So is it the size of Sikkim (just six lakh residents, only a tenth of which live in cities) or the distance from the seat of power (the distance from New Delhi to Gangtok is 1,598 km) that makes it so irrelevant? How else can you explain the judicial system posting Justice P Dinakaran to the Sikkim High Court as its chief justice even while a three-member committee set up by Rajya Sabha Chairman and India’s Vice President Hamid Ansari is still finalising a charge sheet against him? The lawyers in the court are so incensed with the step-motherly treatment that they have threatened to boycott his oath-taking ceremony next week.

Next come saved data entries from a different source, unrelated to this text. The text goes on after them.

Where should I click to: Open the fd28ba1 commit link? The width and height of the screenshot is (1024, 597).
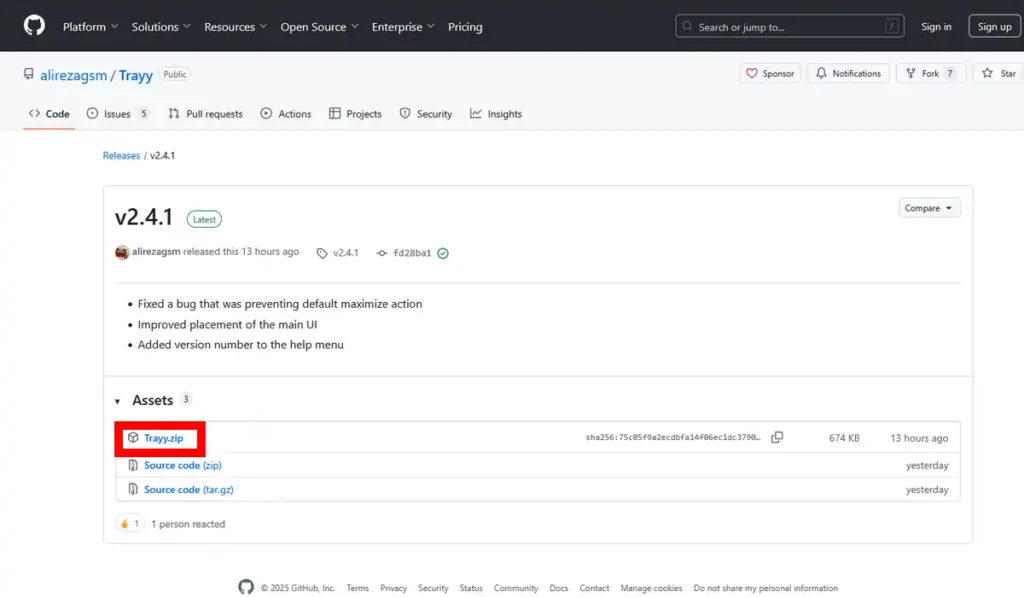click(411, 253)
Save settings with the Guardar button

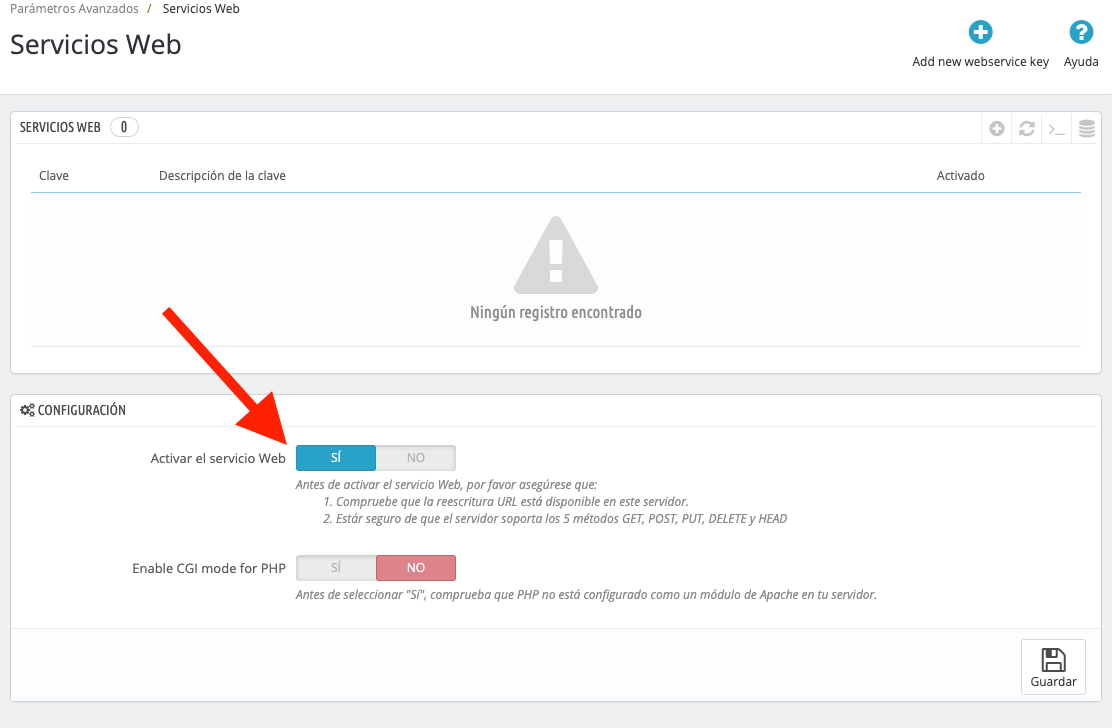coord(1053,667)
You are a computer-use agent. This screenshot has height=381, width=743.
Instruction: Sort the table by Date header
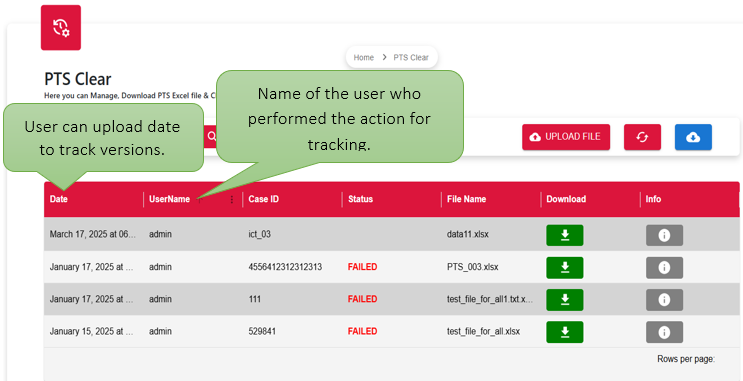tap(59, 200)
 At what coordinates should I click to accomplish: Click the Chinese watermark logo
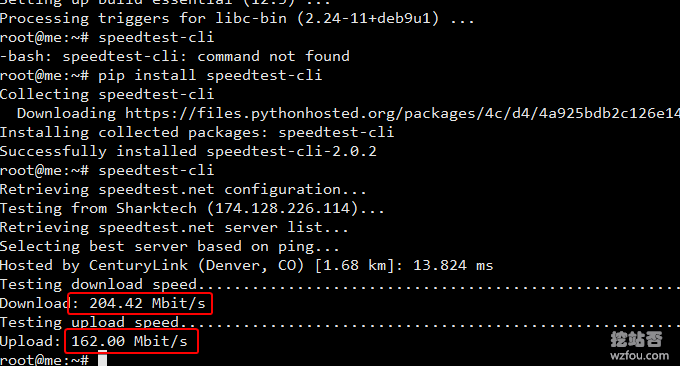[x=636, y=339]
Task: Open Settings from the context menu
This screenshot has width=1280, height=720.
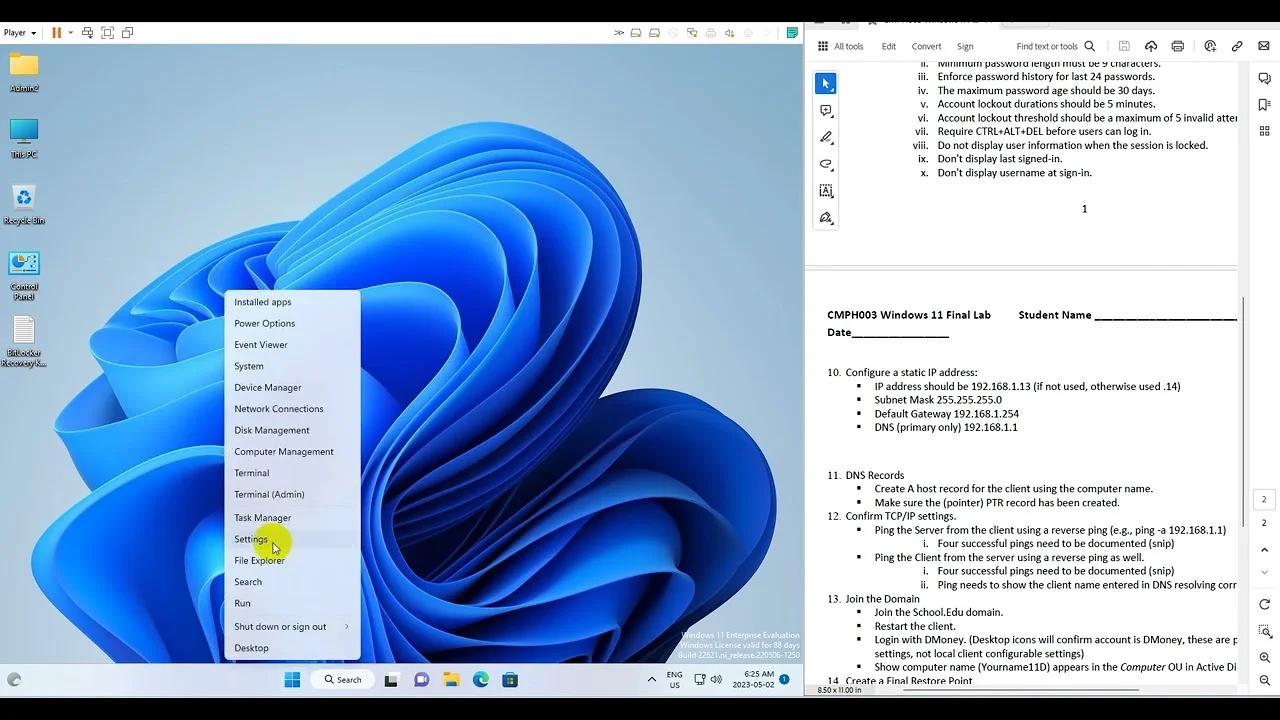Action: pyautogui.click(x=250, y=539)
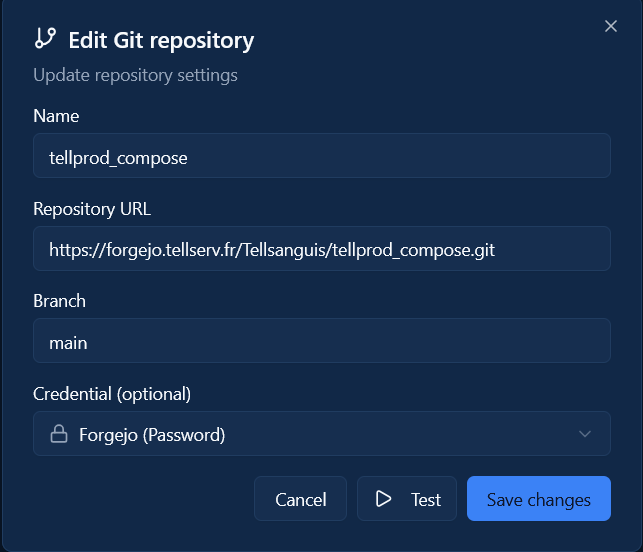Expand the credential dropdown chevron
The height and width of the screenshot is (552, 643).
click(585, 434)

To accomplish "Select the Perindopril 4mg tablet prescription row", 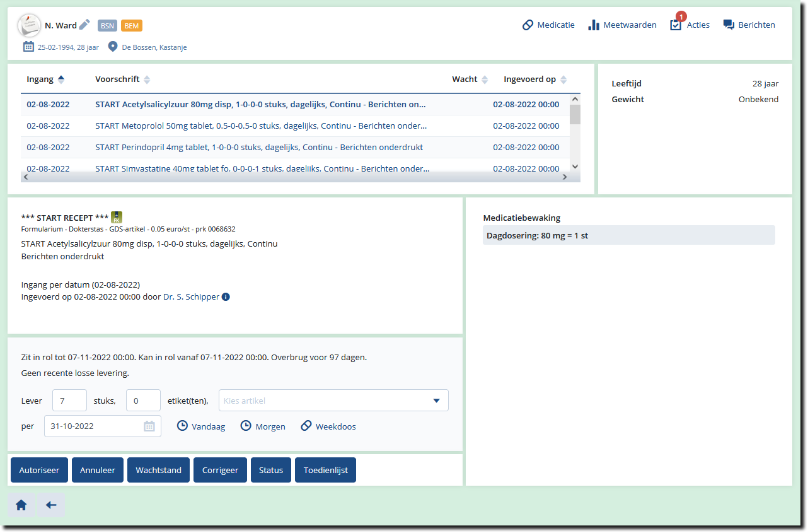I will pos(258,147).
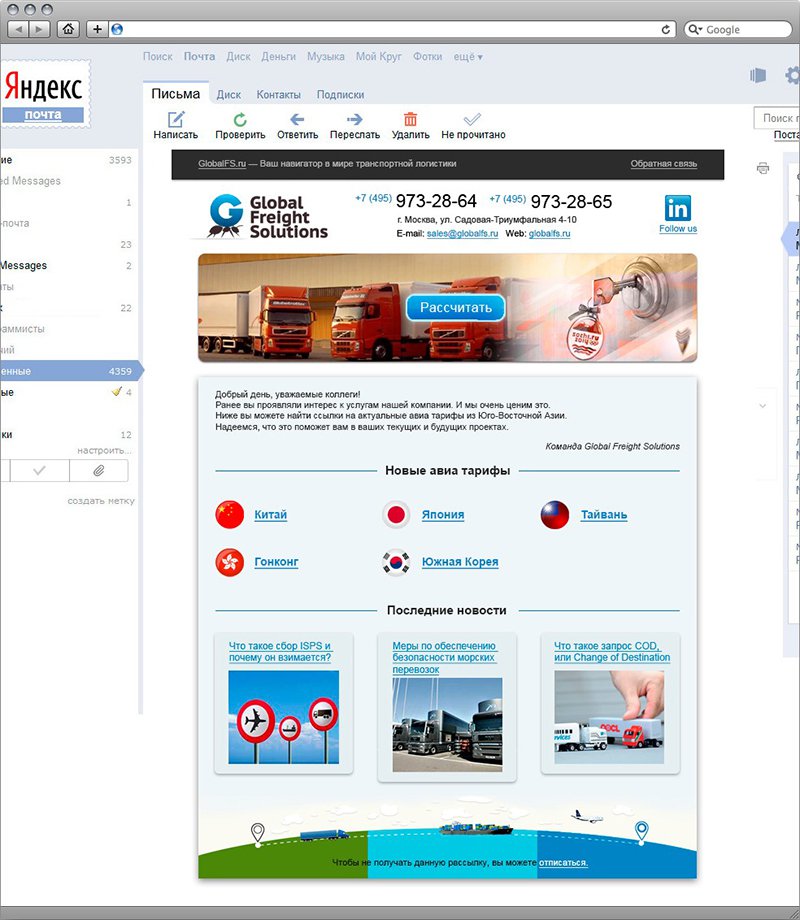Click the Ответить reply arrow
Screen dimensions: 800x920
297,119
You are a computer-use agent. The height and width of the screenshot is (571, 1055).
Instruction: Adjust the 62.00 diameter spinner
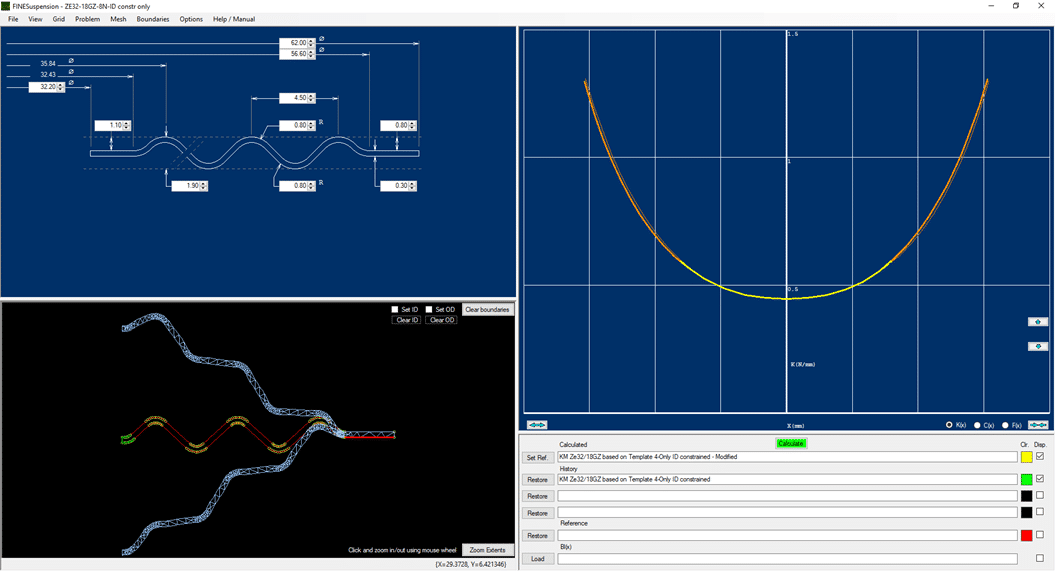pyautogui.click(x=311, y=43)
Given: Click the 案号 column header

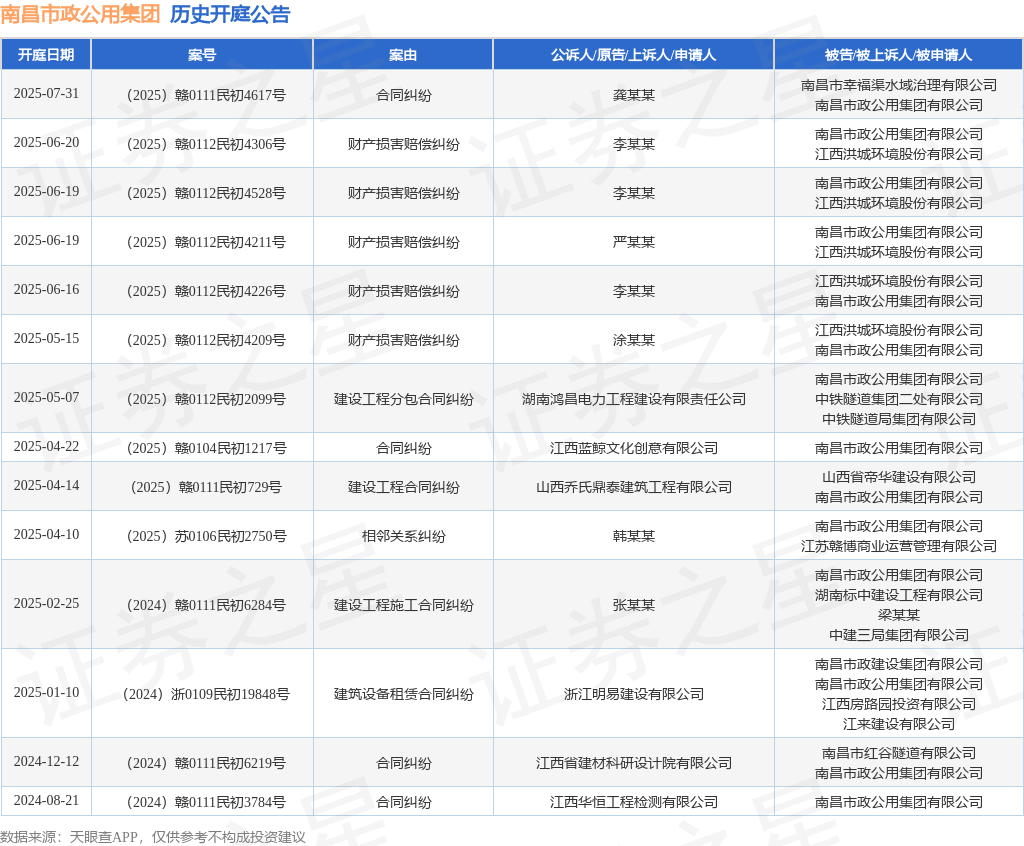Looking at the screenshot, I should point(202,55).
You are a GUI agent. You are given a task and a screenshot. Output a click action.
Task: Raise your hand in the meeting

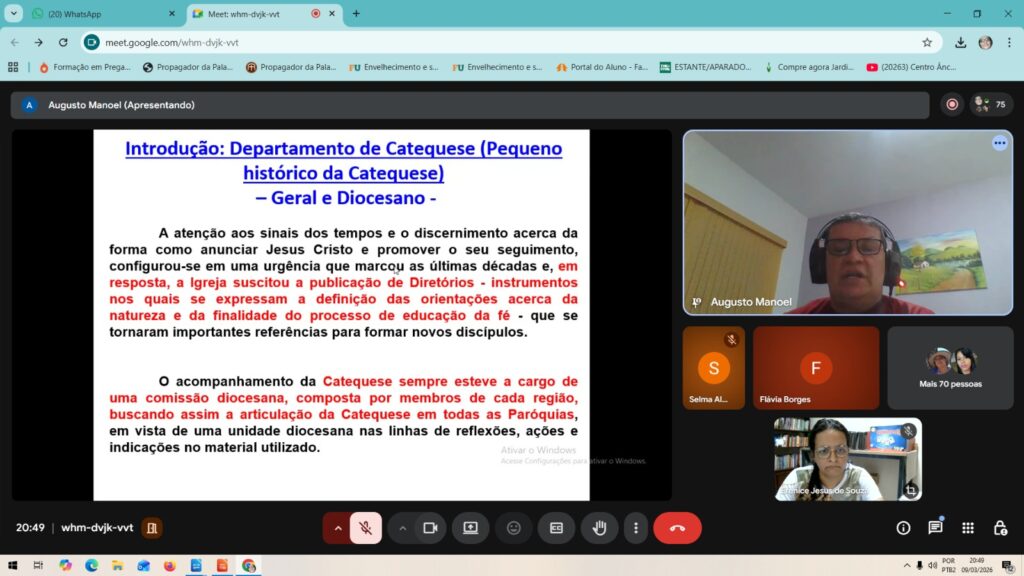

It is true that the charges against Justice Dinakaran have not been proved — the three members met at the residence of Justice V S Sirpurkar of the Supreme Court earlier in the week and decided that they needed some more time to study the bulky documents. But the charges against him are serious — illegal encroachment on government land, evasion of stamp duty, possessing agricultural land in excess of the ceiling — and if the evidence is accepted, Justice Dinakaran may face impeachment proceedings in Parliament.
How could the system be so cynical that it posted a judge as a chief justice even while he is under a cloud? Caesar’s wife has not only to be as pure as the driven snow, she has to be seen to be as pure. In such a case, surely the operating principle should have been guilty till proven innocent. In the case of Justice Soumitra Sen of the Calcutta High Court, who is also under a cloud and is facing impeachment proceedings after the Chief Justice of India wrote to the government on the matter in 2008, the saving grace is that he continues to be on leave and is not hearing any cases. And in Justice Sen’s case, a division bench of the court had cleared him of the charges. Despite this, however, the Chief Justice of India formed an internal committee and asked him to resign; when he refused, the CJI asked for impeachment proceedings to begin.
In 1993, when Justice V Ramaswami was all set to be impeached after a three-judge committee found him guilty and all 196 MPs of the Opposition parties voted in favour of this, the Congress party MPs walked out of Parliament, thereby ensuring there wasn’t a two-thirds majority in favour of impeaching him. The mood, however, has changed quite dramatically today and Law Minister Veerappa Moily has been pushing for a Judicial Standards and Accountability Bill to take care of precisely such issues of allegations of corruption against judges. If the judiciary isn’t going to mend its own house, the politicians are going to mend it for them.